Je mehr Jugendliche es gibt, desto eher lassen sich darunter auch solche finden, die im Verdacht stehen, eine Straftat begangen zu haben. Der korrekte Maßstab, so Erziehungswissenschaftler Reinders, sei demnach nicht der Anteil an den Tatverdächtigen gesamt. Vielmehr müsse der relative Anteil tatverdächtiger Jugendlicher an allen Jugendlichen betrachtet werden. Hieraus ließe sich dann ablesen, ob Jugendkriminalität tatsächlich zunehme. Bei einer solchen Betrachtung ergibt sich dann ein weniger dramatisches Bild. So wurden von allen Jugendlichen zwischen 14 und 17 Jahren im Jahr 1993 insgesamt 6,1 Prozent als Tatverdächtige in der BKA-Statistik geführt. Dieser Anteil stieg bis 2004 auf nicht mehr als 7,6 Prozent an. Bezogen auf die Hysterie um Sex-Videos auf Handys relativieren die Zahlen ebenfalls gängige Befürchtungen. 1993 lag der Anteil Jugendlicher, die pornographische Schriften verteilten, bei kaum über null Prozent. Auch elf Jahre später sind es gerade einmal einer von hundert Jugendlichen zwischen 14 und 17 Jahren, die einer solchen Tat verdächtigt wurden.

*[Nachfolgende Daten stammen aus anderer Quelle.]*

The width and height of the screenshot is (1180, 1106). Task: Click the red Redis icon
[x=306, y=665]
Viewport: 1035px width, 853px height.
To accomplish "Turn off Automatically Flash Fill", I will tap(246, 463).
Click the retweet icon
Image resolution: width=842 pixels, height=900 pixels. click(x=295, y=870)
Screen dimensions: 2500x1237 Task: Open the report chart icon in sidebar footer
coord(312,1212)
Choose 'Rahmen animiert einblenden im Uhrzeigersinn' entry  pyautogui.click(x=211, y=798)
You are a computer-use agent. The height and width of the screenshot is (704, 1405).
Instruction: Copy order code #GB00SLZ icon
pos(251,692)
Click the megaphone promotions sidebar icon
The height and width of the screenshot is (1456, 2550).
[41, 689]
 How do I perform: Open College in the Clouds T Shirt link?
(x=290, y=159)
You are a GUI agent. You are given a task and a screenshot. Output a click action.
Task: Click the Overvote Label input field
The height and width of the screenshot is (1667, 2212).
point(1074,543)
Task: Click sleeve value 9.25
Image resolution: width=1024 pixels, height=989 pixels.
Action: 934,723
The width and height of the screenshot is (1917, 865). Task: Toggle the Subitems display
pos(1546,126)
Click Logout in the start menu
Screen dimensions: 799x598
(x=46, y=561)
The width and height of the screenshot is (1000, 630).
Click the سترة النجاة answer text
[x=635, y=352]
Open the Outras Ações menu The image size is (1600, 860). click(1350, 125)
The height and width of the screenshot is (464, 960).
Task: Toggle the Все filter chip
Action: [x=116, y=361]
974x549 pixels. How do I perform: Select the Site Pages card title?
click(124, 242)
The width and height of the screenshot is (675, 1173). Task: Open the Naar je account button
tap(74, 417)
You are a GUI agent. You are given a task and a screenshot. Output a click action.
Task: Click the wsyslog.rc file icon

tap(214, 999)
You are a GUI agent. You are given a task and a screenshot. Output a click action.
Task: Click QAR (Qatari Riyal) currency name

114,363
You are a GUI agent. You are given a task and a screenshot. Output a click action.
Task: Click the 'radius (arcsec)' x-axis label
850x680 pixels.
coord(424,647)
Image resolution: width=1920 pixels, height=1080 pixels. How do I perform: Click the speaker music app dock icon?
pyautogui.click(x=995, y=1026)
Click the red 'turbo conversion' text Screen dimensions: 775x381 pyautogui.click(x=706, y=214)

Auch was die auf Straßen randalierenden Teenager anbetrifft, fällt der Wandel nicht annähernd so dramatisch aus wie die öffentliche Wahrnehmung suggeriert. 1993 wurden 1,5 Prozent der Jugendlichen der Straßenkriminalität bezichtigt, ein Anteil, der bis 2004 kaum merklich auf 1,7 Prozent anstieg.
 
In einigen Bereichen nimmt die relative Zahl der tatverdächtigen Jugendlichen sogar über die Zeit ab. Waren es 1993 noch 2,9 Prozent der Jugendlichen, die wegen Diebstahls ohne erschwerenden Grund angezeigt wurden, so sank deren Anteil bis 2004 auf 2,7 Prozent. Über alle Diebstahlsdelikte hinweg ging die Quote von 3,8 Prozent auf 3,3 Prozent zurück.
 
Insgesamt, so die Schlussfolgerung, deuten die Zahlen nicht darauf hin, dass ein dramatischer Anstieg von Jugendkriminalität stattgefunden hat. "Es wäre zudem eine problematische Verallgemeinerung", so Reinders, "von den sieben Prozent, die 2004 als Tatverdächtige in der Statistik aufscheinen, auf eine ganze Jugendgeneration zu schließen." Es sei zu bedenken, ob nicht auch eine über die Zeit zunehmende Sensibilität der Bevölkerung zu einer erhöhten Anzeigebereitschaft geführt habe. Hinzu komme, dass nicht jeder Tatverdächtige als überführter Straftäter angesehen werden könne. "Auch für die Jugend sollte das zentrale Prinzip der Strafrechtsordnung gelten - die Unschuldsvermutung", sagt der Jugendforscher.